## WHAT YOU SHOULD DO
Return the records word for word. Pictures do not belong in the copy.

━━━━━ DATA FOR THE TASK ━━━━━

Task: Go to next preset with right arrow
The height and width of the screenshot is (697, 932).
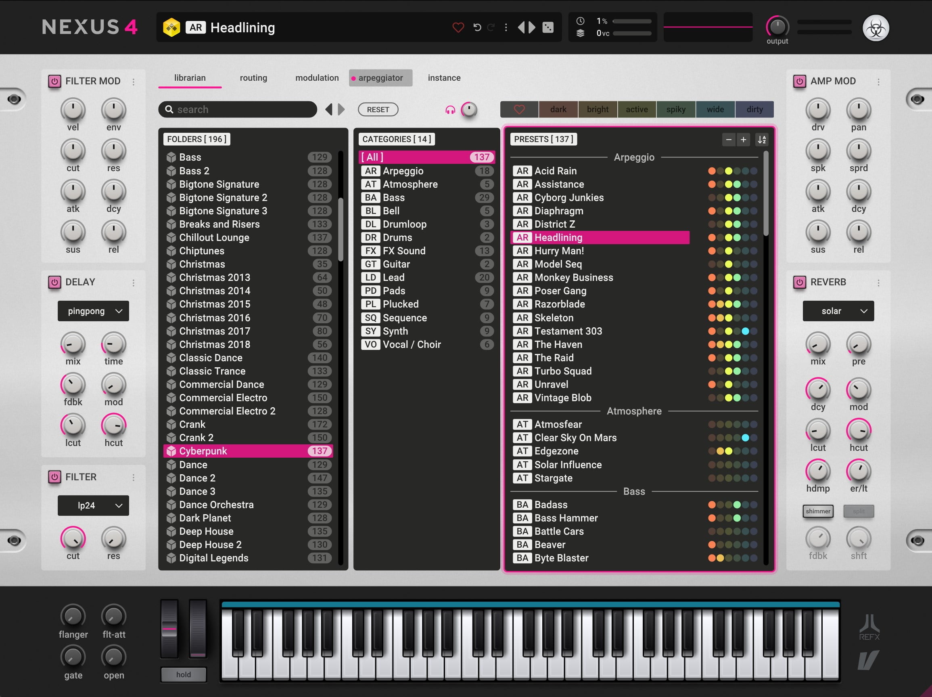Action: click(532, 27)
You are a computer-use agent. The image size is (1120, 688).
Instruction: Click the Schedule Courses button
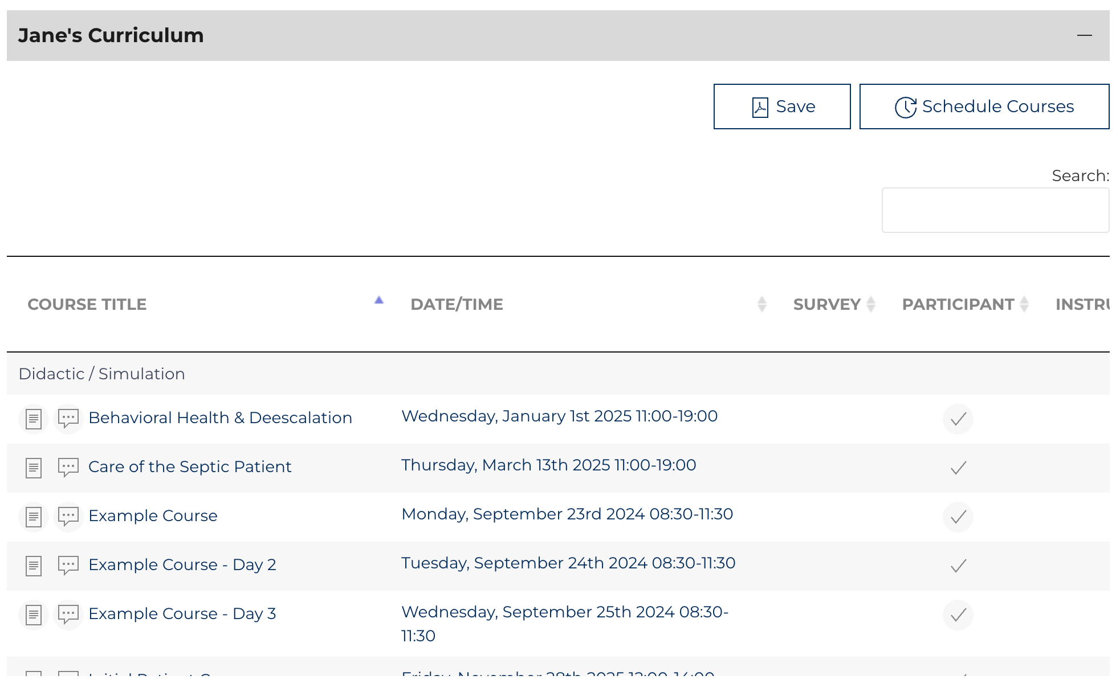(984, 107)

━━━━━

## RESPONSE
Task: Go to next preset with right arrow
The height and width of the screenshot is (697, 932).
Action: click(532, 27)
You are a computer-use agent. The image size is (1120, 688).
Instruction: Click the Schedule Courses button
(984, 107)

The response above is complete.